Sempre a encarei como um sentimento particular, pois sempre esteve comigo, de forma boa muitas vezes. A dor de sentir isso já não existe há algum tempo. Isso não significa que sentir falta não me faça chorar, mas isso apenas acontece quando eu sei que a situação foi muito boa e não voltará a acontecer ou quando uma pessoa muito especial deixa de existir.
Com pouco mais de dois meses de distância entre eu e a existência da minha segunda mãe, tenho certo medo. Mas hoje me conformo muito mais com a morte e sei que a saudade existe mais forte porque a lembrança dela permanece em muitos lugares da minha casa, o cheiro em seu quarto, coisas que vão me confortando, mas que não me deixam esquecer jamais. Há dez anos perdi uma outra pessoa bem especial em minha vida. Mas sobre ele, falaremos quando esses dez anos realmente estiverem completados.
Daqueles que ainda estão aqui, tenho uma saudade mais intensa e menos dolorosa. Porque o mais gostoso da distância é saber que acontecerá o reencontro. Adoro quando eles acontecem.
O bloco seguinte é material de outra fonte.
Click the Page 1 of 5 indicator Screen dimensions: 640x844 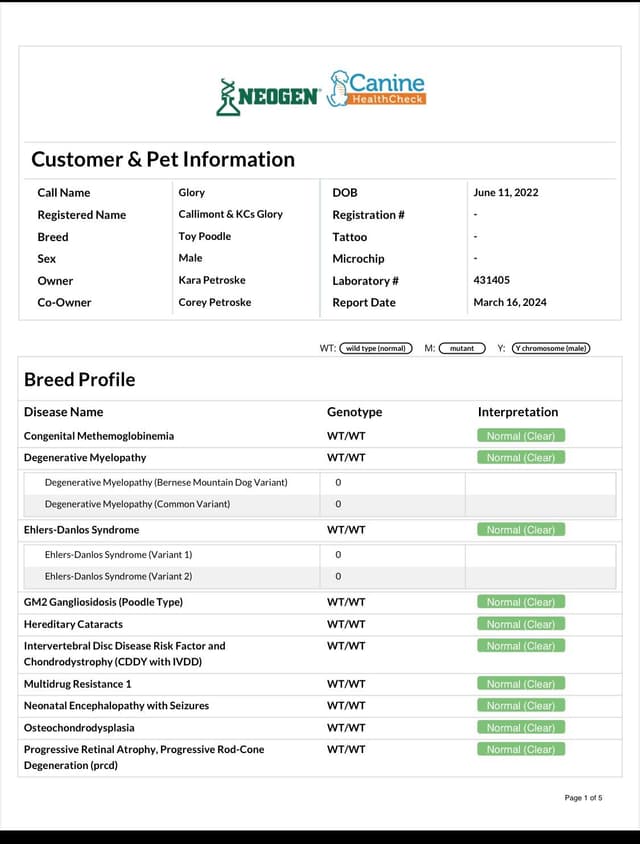pyautogui.click(x=583, y=798)
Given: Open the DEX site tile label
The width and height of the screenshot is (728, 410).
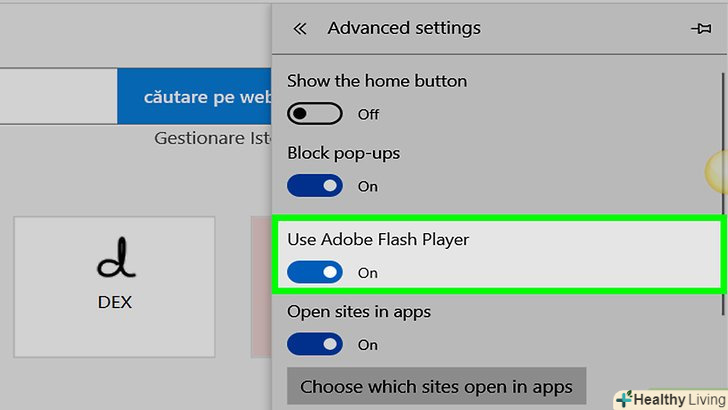Looking at the screenshot, I should (x=114, y=301).
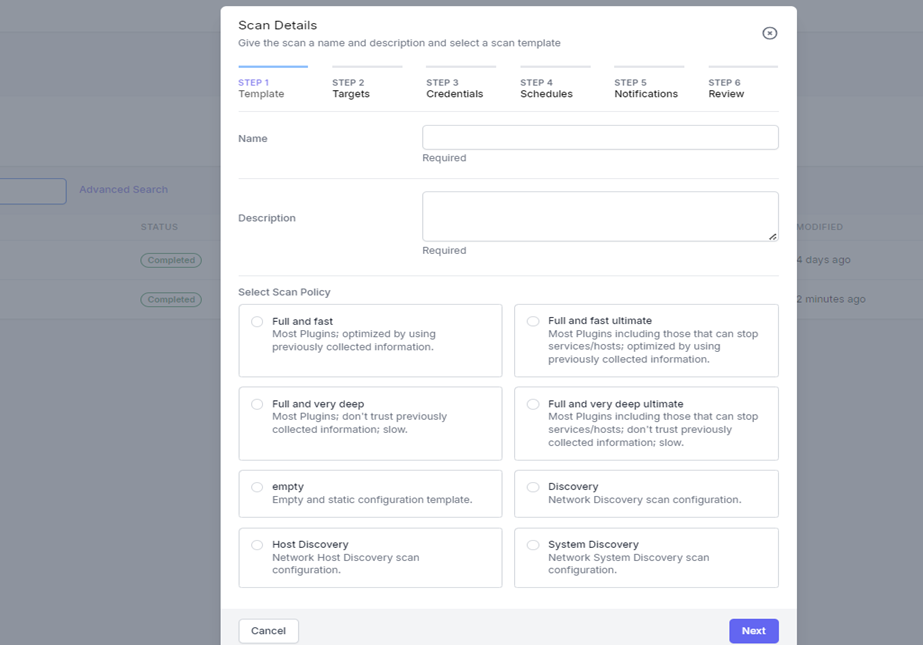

Mas, com tudo isso, lembro também dos meus anos de ginásio, de pureza de atos e pensamentos, do tempo em que elogios me deixavam mais vermelha, de como era bom os retiros e as descobertas, as quermesses de bairro, as aulas de dança, os campeonatos de natação.
O primeiro paquera, o primeiro emprego, o primeiro namorado, o primeiro grande amor, a entrada na faculdade, a descoberta de mim mesma. Todo começo também é saudoso, mas é deste que não quero me afastar, porque a cada minuto, é um novo momento e é dele que eu quero ter sempre saudade.